Reputation: 3594
I am working on the SAT Scores database: https://nycopendata.socrata.com/Education/SAT-Results/f9bf-2cp4?
This is what it looks like:
> head(SAT)
DBN SCHOOL.NAME Num.of.SAT.Test.Takers
1 01M292 HENRY STREET SCHOOL FOR INTERNATIONAL STUDIES 29
2 01M448 UNIVERSITY NEIGHBORHOOD HIGH SCHOOL 91
3 01M450 EAST SIDE COMMUNITY SCHOOL 70
4 01M458 FORSYTH SATELLITE ACADEMY 7
5 01M509 MARTA VALLE HIGH SCHOOL 44
6 01M515 LOWER EAST SIDE PREPARATORY HIGH SCHOOL 112
SAT.Critical.Reading.Avg..Score SAT.Math.Avg..Score SAT.Writing.Avg..Score
1 355 404 363
2 383 423 366
3 377 402 370
4 414 401 359
5 390 433 384
6 332 557 316
In the Column Num.of.SAT.Test.Takers, many values are simply the character 's'. The corresponding values for the 's' columns also have 's' and no numeric scores.
> SATnocandidates<-SAT[SAT$Num.of.SAT=='s', ]
> head(SATnocandidates)
DBN SCHOOL.NAME Num.of.SAT.Test.Takers
23 02M392 MANHATTAN BUSINESS ACADEMY s
24 02M393 BUSINESS OF SPORTS SCHOOL s
26 02M399 THE HIGH SCHOOL FOR LANGUAGE AND DIPLOMACY s
39 02M427 MANHATTAN ACADEMY FOR ARTS & LANGUAGE s
41 02M437 HUDSON HIGH SCHOOL OF LEARNING TECHNOLOGIES s
42 02M438 INTERNATIONAL HIGH SCHOOL AT UNION SQUARE s
SAT.Critical.Reading.Avg..Score SAT.Math.Avg..Score SAT.Writing.Avg..Score
23 s s s
24 s s s
26 s s s
39 s s s
41 s s s
42 s s s
Questions
Upvotes: 0
Views: 2948
Reputation: 193517
My comment as an answer...
Use the na.strings
argument to read your data in. Assuming you had downloaded the CSV version of the dataset to your "Downloads" directory, you would us a command like:
SAT <- read.csv("~/Downloads/SAT_Results.csv", na.strings = "s")
Note that the na.strings
argument is plural--you can have multiple values that get read in as NA
.
Another option, if the data is already in your R workspace, is to get rid of your "s" values just by coercion. The columns are likely to be factors or characters at the moment. If you convert them to numeric, the "s" values would automatically become NA
(you'll get warnings, but the warnings are only telling us what we already know).
So for instance, imagine we started here:
SAT <- read.csv("~/Downloads/SAT_Results.csv", na.strings = "s")
If we wanted to apply our operation across all numeric columns (all but the first two columns), we could do:
SAT[-c(1, 2)] <- lapply(SAT[-c(1, 2)], function(x) as.numeric(as.character(x)))
Alternatively, if you wanted to change just the third column, you can use something like the following:
SAT[[3]] <- as.numeric(as.character(SAT[[3]]))
Upvotes: 2

———

- **STATED GOAL**: Can you rewrite the passage of the SAT scores thread above between "Use the na.strings" and "we already know).", inclusive, swapping "coercion" for "type conversion"?

- **INFORMATION SHOWN**:
———

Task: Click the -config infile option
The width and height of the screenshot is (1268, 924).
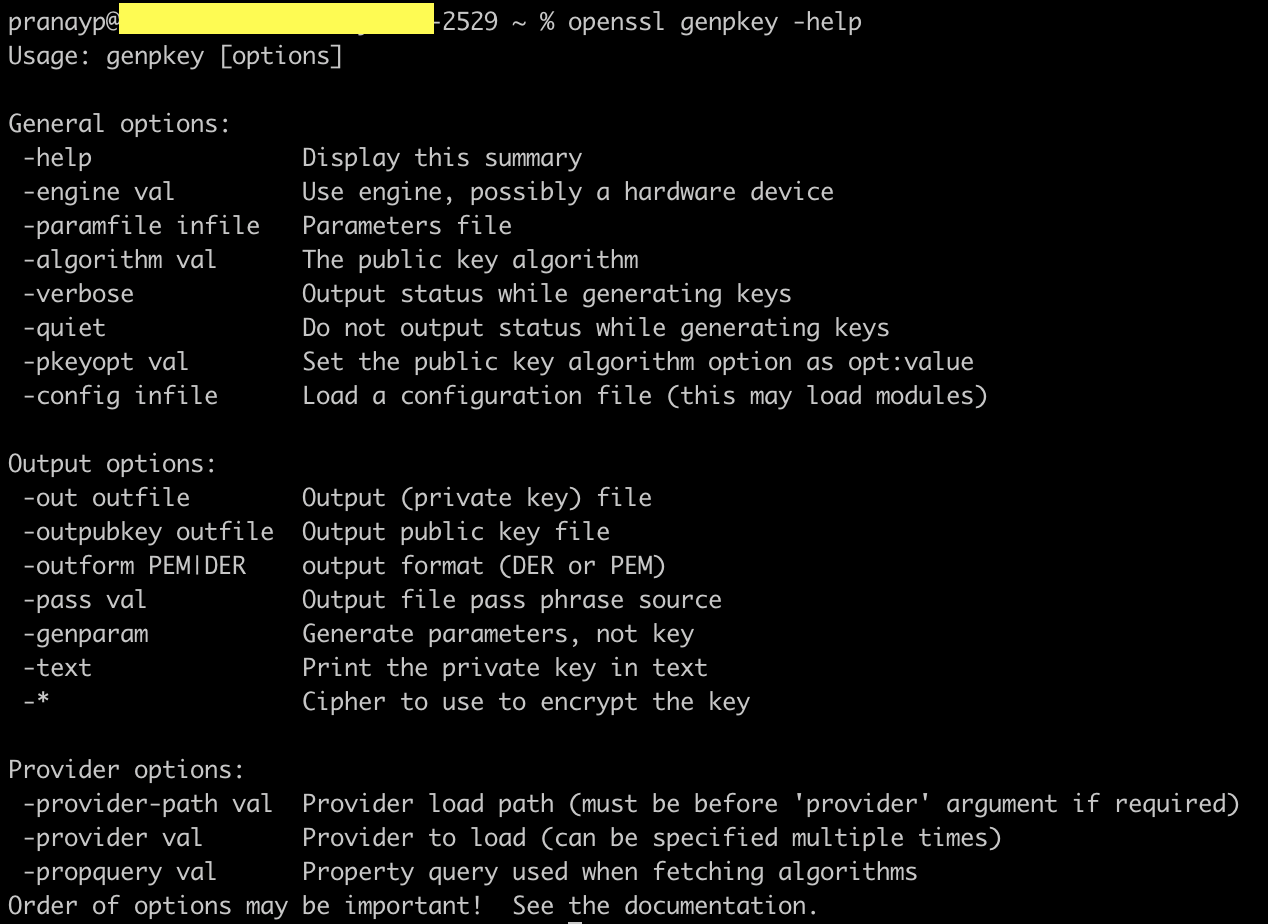Action: 119,396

———

- **IN RESPONSE**:
Use the na.strings
argument to read your data in. Assuming you had downloaded the CSV version of the dataset to your "Downloads" directory, you would us a command like:
SAT <- read.csv("~/Downloads/SAT_Results.csv", na.strings = "s")
Note that the na.strings
argument is plural--you can have multiple values that get read in as NA
.
Another option, if the data is already in your R workspace, is to get rid of your "s" values just by type conversion. The columns are likely to be factors or characters at the moment. If you convert them to numeric, the "s" values would automatically become NA
(you'll get warnings, but the warnings are only telling us what we already know).